• **EXERCISE OBJECTIVE**
Extract from the entries below, exactly as given, only the lines from the line containing "The height and width of the screenshot is (810, 1512)." to the line containing "This screenshot has height=452, width=1269.", both lines included.

• **INFORMATION PROVIDED**
+-------+

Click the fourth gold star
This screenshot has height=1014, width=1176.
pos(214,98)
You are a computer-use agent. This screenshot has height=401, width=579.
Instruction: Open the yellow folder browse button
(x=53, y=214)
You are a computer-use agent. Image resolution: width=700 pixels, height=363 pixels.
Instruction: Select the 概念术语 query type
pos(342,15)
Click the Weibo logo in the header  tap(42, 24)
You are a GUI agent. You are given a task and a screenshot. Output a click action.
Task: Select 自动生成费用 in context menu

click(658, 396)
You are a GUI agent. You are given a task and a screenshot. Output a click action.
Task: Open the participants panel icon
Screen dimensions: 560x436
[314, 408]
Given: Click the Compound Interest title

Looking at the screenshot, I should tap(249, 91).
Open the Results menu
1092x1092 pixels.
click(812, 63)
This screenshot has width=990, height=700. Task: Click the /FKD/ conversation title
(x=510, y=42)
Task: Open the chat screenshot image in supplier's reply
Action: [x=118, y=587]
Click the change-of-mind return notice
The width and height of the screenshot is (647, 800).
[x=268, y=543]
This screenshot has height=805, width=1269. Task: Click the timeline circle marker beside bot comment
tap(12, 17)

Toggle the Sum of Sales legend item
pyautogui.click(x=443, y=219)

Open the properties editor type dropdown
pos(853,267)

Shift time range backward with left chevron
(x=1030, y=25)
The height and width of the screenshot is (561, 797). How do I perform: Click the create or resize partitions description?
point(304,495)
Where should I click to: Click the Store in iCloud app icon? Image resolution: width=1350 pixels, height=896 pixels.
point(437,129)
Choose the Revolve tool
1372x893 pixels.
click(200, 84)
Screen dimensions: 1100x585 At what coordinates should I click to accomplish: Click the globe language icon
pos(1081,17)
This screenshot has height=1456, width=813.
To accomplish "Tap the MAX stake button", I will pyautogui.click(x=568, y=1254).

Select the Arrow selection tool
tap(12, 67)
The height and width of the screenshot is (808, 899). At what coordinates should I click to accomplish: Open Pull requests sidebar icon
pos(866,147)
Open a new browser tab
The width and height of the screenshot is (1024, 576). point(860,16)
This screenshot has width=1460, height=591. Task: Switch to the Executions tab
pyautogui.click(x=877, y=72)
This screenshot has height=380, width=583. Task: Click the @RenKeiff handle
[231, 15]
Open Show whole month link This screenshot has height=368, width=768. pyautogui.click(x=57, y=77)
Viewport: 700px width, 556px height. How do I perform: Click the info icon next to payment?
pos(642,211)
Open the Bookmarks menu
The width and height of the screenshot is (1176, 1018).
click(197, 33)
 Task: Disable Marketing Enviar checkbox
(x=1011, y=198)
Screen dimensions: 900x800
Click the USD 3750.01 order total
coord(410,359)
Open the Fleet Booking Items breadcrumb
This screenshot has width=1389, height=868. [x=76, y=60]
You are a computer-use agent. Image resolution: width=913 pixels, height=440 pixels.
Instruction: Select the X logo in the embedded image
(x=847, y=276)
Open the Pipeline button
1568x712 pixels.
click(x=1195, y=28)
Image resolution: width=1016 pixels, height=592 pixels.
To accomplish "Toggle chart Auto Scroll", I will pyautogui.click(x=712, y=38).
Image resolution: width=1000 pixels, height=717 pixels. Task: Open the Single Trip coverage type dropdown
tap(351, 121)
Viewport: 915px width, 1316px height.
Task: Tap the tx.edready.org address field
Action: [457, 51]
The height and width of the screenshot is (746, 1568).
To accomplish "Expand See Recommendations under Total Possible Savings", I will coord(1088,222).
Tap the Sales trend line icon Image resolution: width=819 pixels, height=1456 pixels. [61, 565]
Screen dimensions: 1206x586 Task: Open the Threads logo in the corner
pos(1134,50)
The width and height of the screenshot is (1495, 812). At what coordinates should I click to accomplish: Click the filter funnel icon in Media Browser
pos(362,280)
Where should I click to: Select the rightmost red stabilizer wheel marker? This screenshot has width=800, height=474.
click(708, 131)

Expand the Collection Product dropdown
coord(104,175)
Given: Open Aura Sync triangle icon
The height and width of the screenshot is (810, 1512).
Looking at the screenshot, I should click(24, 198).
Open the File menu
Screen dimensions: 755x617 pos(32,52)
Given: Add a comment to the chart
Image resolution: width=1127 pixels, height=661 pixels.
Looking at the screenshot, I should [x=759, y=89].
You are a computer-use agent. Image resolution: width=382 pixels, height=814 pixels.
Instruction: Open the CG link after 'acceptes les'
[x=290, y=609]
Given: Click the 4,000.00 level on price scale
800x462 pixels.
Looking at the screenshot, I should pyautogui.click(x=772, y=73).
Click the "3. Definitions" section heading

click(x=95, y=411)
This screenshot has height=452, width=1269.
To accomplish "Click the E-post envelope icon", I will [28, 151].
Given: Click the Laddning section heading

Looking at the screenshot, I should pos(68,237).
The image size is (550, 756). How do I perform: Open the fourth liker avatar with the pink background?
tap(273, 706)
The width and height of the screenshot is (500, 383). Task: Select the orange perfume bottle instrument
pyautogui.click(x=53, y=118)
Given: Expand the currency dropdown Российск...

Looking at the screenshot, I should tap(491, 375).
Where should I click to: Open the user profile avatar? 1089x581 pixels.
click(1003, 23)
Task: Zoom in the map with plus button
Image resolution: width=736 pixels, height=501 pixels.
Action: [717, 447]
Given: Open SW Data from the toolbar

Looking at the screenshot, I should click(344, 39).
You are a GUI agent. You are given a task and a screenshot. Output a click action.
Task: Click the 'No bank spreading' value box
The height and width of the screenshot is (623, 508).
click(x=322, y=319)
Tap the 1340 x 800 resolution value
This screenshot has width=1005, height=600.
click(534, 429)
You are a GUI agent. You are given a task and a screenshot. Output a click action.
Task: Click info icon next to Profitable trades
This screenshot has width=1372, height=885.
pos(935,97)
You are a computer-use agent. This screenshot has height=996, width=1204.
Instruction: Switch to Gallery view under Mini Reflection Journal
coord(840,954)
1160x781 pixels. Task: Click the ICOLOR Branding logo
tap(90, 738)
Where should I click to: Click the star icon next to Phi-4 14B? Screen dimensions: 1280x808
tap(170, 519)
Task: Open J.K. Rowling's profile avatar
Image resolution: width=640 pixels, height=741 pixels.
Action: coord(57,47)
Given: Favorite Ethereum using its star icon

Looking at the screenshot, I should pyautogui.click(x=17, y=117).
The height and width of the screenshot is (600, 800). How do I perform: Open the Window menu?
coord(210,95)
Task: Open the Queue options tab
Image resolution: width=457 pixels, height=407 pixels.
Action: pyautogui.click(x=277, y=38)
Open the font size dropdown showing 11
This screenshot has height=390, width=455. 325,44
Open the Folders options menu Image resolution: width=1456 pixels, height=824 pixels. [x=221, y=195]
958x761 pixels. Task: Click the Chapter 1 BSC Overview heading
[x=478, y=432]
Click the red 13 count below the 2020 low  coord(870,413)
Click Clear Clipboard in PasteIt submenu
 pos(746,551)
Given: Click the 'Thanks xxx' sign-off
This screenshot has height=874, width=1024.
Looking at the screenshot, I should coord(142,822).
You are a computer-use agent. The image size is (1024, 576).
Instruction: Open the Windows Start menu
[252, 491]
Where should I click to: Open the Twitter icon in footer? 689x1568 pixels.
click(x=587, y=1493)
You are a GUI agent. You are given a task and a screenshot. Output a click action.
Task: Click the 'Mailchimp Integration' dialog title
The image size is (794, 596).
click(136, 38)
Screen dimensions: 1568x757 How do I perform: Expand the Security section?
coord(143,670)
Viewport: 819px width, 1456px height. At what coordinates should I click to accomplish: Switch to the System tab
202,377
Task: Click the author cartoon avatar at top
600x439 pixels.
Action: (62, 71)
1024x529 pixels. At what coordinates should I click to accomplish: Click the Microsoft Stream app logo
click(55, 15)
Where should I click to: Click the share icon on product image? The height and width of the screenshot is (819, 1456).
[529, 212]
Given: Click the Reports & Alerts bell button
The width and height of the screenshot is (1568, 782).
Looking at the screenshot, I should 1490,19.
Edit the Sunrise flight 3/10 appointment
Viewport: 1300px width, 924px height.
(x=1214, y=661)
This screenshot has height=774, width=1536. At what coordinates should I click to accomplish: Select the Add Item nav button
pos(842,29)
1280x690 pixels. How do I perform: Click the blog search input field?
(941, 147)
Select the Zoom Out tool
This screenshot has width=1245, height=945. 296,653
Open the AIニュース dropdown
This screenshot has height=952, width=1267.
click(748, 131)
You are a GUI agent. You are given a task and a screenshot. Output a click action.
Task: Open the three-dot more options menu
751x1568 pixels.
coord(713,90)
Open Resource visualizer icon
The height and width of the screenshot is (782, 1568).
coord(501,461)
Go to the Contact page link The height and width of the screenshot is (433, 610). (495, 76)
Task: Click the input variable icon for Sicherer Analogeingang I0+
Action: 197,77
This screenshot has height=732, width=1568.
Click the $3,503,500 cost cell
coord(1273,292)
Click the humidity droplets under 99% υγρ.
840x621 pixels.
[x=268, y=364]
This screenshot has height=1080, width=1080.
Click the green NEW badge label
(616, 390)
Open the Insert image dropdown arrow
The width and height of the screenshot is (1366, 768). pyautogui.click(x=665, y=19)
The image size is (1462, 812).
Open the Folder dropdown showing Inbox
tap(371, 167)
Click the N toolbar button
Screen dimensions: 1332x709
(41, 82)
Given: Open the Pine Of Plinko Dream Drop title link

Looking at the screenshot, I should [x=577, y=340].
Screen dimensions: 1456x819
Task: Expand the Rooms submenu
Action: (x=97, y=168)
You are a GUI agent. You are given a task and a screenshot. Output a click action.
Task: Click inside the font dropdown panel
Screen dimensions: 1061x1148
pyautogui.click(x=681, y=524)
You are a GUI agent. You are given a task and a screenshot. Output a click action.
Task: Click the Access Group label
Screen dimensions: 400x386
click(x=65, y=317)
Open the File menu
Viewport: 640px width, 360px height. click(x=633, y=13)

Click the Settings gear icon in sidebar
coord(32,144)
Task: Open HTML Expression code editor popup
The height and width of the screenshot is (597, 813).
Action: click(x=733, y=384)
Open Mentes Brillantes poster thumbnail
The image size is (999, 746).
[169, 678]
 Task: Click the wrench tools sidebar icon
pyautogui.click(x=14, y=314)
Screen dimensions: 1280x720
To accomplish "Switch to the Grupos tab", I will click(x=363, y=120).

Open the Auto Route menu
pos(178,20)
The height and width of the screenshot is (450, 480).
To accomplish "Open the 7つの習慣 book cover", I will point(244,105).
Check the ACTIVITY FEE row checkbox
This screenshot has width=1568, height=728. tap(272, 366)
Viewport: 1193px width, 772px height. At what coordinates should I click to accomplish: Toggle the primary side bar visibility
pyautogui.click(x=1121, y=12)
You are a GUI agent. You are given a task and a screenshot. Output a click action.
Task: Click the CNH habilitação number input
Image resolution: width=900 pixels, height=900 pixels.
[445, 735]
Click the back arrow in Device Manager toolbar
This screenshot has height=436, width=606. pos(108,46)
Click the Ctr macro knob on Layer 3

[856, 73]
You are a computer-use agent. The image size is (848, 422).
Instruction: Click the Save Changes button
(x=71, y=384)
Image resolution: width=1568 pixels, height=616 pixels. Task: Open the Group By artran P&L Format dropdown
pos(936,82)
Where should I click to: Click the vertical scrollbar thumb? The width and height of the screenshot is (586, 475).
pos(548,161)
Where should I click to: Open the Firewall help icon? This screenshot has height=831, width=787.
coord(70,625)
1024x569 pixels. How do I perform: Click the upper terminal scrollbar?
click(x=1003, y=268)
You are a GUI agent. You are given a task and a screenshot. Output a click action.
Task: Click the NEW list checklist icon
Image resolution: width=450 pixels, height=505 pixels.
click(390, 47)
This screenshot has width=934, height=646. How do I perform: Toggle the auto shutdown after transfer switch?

+-------+

• **SOLUTION BELOW**
The height and width of the screenshot is (810, 1512).
Looking at the screenshot, I should click(24, 198).
Open the File menu
Screen dimensions: 755x617 pos(32,52)
Given: Add a comment to the chart
Image resolution: width=1127 pixels, height=661 pixels.
Looking at the screenshot, I should [x=759, y=89].
You are a computer-use agent. Image resolution: width=382 pixels, height=814 pixels.
Instruction: Open the CG link after 'acceptes les'
[x=290, y=609]
Given: Click the 4,000.00 level on price scale
800x462 pixels.
Looking at the screenshot, I should pyautogui.click(x=772, y=73).
Click the "3. Definitions" section heading

click(x=95, y=411)
This screenshot has height=452, width=1269.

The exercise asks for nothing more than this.